VE NE PARLA LOLITA:
⭐️⭐️☆☆☆ (2/5)
Il Profumo di Süskind ha una delle trame più originali che mi sia capitato di leggere: segue la storia di Jean-Baptiste Grenouille, un ragazzo nato senza odore ma con un senso dell’olfatto straordinario, quasi sovrumano. Da qui nasce tutta la sua ossessione: catturare e riprodurre i profumi perfetti, fino a trasformare questa ricerca in qualcosa di sempre più disturbante.
L’idea narrativa è potentissima e, sulla carta, avrebbe tutto per reggere un romanzo memorabile. E infatti l’inizio funziona molto bene: la trama è curiosa, diversa dal solito e costruisce subito un protagonista inquietante ma affascinante. Si viene trascinati in questo mondo fatto di odori, città sporche, sensazioni fisiche molto forti.
Il problema è che, andando avanti, la struttura della storia non mantiene la stessa solidità. La seconda parte rallenta molto e la trama sembra perdere direzione, più concentrata sull’ossessione del protagonista che su un vero sviluppo narrativo. Alcuni passaggi risultano ripetitivi e la tensione iniziale si affievolisce.
La terza parte riprende meglio il filo, e la trama torna più dinamica e interessante, soprattutto nelle fasi più cupe e nella costruzione degli eventi che portano al climax. Però dopo la scena del patibolo il romanzo cambia completamente tono e direzione.
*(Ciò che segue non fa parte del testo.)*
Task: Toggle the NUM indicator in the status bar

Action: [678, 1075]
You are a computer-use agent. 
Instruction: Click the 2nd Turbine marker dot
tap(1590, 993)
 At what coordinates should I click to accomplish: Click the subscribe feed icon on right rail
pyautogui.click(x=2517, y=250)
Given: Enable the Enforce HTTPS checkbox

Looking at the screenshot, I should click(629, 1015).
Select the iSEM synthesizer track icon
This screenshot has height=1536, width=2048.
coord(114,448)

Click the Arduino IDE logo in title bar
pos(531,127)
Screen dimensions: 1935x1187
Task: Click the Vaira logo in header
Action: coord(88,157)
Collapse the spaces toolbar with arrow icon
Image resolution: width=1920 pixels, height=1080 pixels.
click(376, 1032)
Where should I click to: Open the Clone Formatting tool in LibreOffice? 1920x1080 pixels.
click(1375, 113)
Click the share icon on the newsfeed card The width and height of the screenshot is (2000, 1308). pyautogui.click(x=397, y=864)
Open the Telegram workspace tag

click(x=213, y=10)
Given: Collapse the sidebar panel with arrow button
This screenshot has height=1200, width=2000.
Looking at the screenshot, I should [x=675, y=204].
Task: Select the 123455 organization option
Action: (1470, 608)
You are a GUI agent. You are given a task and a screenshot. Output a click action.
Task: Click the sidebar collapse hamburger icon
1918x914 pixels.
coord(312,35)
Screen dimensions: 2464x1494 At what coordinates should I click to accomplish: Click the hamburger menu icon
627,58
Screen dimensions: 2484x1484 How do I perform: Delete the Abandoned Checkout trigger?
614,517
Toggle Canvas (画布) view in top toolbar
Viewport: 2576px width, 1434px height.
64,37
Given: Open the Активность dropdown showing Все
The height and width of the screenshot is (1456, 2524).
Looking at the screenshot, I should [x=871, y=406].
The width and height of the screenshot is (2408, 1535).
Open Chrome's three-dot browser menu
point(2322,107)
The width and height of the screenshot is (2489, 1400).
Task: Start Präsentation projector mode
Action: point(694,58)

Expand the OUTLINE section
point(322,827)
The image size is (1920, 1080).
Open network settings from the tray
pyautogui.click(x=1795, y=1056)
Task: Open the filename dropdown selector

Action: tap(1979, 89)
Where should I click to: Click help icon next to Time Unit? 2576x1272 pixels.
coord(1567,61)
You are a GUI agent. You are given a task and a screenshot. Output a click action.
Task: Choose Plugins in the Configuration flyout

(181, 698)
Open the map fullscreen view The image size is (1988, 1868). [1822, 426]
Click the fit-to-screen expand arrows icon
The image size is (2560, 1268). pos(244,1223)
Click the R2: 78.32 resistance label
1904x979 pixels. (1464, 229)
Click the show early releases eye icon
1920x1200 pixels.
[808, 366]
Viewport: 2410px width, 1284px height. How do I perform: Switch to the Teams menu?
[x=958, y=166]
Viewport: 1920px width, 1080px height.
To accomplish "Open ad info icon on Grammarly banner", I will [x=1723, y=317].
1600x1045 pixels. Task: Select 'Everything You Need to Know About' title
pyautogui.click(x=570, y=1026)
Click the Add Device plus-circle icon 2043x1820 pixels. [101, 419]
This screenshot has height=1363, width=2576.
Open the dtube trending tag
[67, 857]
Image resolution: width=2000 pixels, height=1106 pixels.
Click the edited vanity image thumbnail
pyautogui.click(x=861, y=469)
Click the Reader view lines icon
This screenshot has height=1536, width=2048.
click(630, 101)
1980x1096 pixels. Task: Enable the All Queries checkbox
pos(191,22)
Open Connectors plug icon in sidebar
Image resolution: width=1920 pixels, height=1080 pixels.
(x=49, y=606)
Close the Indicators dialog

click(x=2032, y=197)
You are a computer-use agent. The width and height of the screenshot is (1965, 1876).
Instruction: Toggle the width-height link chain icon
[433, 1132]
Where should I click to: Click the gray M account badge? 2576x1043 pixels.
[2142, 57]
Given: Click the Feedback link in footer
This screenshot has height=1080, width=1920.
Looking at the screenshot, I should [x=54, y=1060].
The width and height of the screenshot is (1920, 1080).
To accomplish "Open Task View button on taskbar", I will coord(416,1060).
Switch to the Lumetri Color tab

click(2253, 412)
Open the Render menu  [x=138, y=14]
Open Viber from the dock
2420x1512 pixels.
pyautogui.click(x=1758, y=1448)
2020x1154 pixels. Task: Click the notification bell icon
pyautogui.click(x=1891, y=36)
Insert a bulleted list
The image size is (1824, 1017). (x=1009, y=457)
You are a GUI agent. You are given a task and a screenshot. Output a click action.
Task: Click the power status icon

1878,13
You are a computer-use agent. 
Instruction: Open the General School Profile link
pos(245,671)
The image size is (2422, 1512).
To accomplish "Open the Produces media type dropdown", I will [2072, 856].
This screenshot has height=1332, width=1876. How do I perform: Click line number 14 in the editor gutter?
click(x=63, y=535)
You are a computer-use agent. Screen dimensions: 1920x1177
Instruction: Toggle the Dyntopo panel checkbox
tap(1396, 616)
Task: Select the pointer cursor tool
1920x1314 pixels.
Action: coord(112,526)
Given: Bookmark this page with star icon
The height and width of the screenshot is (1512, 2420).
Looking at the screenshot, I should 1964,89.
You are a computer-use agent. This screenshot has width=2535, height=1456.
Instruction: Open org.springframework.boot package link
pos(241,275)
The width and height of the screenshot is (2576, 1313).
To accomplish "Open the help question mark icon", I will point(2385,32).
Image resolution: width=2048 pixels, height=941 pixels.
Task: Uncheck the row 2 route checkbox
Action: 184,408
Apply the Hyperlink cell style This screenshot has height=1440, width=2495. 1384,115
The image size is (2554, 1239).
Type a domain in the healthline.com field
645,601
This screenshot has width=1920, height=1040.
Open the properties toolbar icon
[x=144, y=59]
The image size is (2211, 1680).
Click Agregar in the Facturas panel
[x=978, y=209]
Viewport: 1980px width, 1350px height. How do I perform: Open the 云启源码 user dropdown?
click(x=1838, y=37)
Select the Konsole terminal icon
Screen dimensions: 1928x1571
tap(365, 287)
L’ultima parte della trama è quella che mi ha convinta meno: invece di chiudere il percorso narrativo in modo coerente con tutto ciò che era stato costruito, vira su qualcosa di molto più simbolico e quasi astratto, che ho trovato poco soddisfacente rispetto all’impatto iniziale della storia.
In sintesi, la trama è geniale come idea e incipit, ma lo sviluppo non è sempre all’altezza del suo potenziale. È uno di quei casi in cui ti resta più impressa la premessa che il modo in cui viene raccontata fino in fondo.